Developing a C API that deals with writing to external provided buffers, I was wondering whether or not I should include parameter buffer length when the length of the data to be written to the buffer is fixed and known in advance from the documentation of the API.
Specifically, should I write:
/** * Function write_to_buffer writes object X into the buffer. * The size of object X is 20 bytes. * This function return zero if the buffer length suffices. * Otherwise, -1 is returned. * * buffer: a pointer to the buffer where the data will be written to * buffer_len: the length of the buffer */ int write_to_buffer (void *buffer, size_t buffer_len);
/** * Function write_to_buffer writes object X into the buffer. * The size of object X is 20 bytes. * This function returns a pointer to the address after the last * written byte in the buffer. * * buffer: a pointer to the buffer where the data will be written to. * The buffer must have a length of at least 20 bytes. */ void * write_to_buffer (void *buffer);
I went with the second option since at first there is no need to specify the buffer length when in fact any determined programmer can cause a buffer overflow by lying about the true length of the buffer when using the first option. For example, when the true buffer length is 20 bytes, the programmer can invoke the function like: write_to_buffer (buffer, 100).

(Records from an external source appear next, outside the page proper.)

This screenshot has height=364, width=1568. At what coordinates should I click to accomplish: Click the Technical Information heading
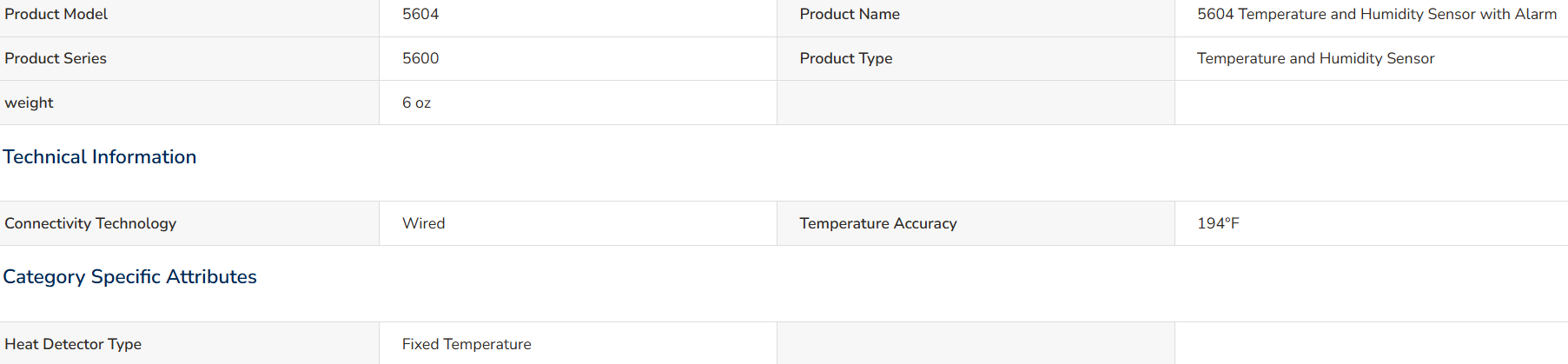(x=100, y=156)
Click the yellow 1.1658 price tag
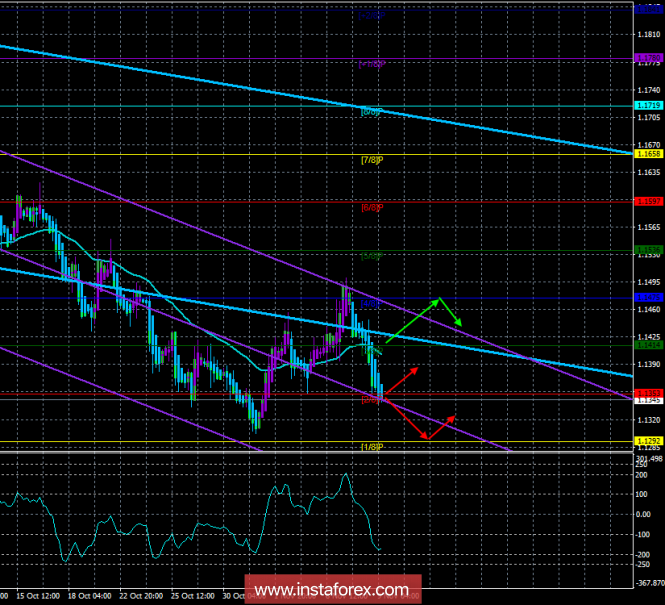665x605 pixels. pos(647,154)
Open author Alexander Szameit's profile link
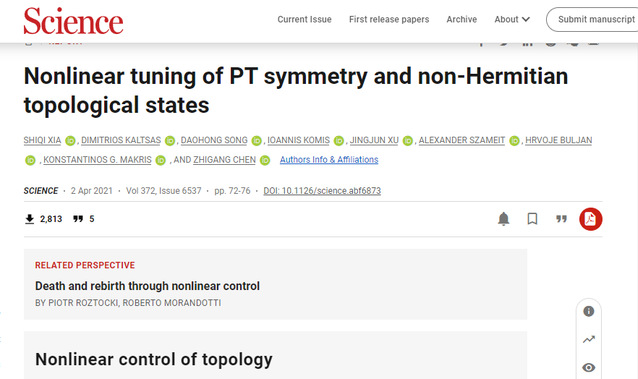Screen dimensions: 638x379 (462, 140)
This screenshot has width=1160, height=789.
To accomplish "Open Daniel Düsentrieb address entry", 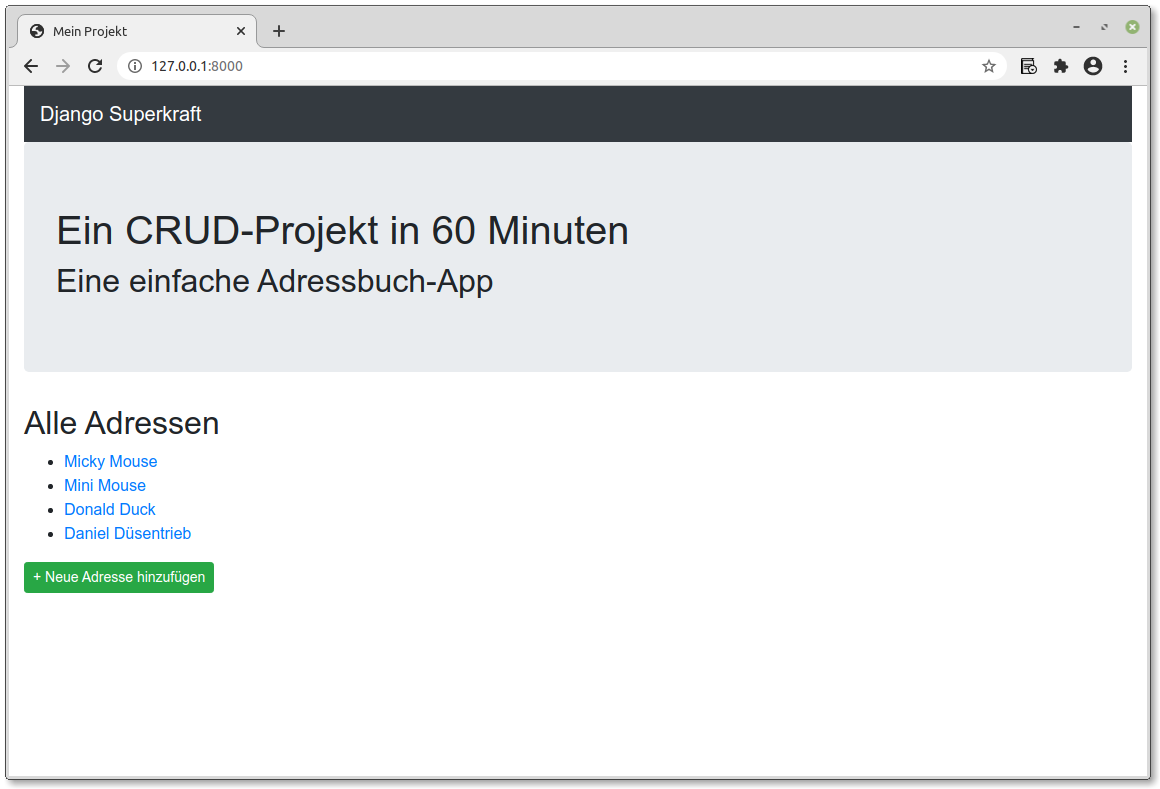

But, now I realized that from the maintenance point of view, the first option is the best. It is because when the size of the object needs to be changed to be bigger, the buffers provided to any invocation of the function that is overlooked from being modified to match the new length requirement will fail visibly since any invocation of the function knows that the function may fail because the buffer does not suffice (i.e., the programmer has been forced to anticipate the possibility of API change, particularly in the size of the data to be written to the buffer).
To conclude, it is best to ask for buffer length when crafting a function that write to a buffer so as to not have a maintenance nightmare when the size of the data to be written to the buffer increases since any buffer that fails to adjust its length can be spotted readily.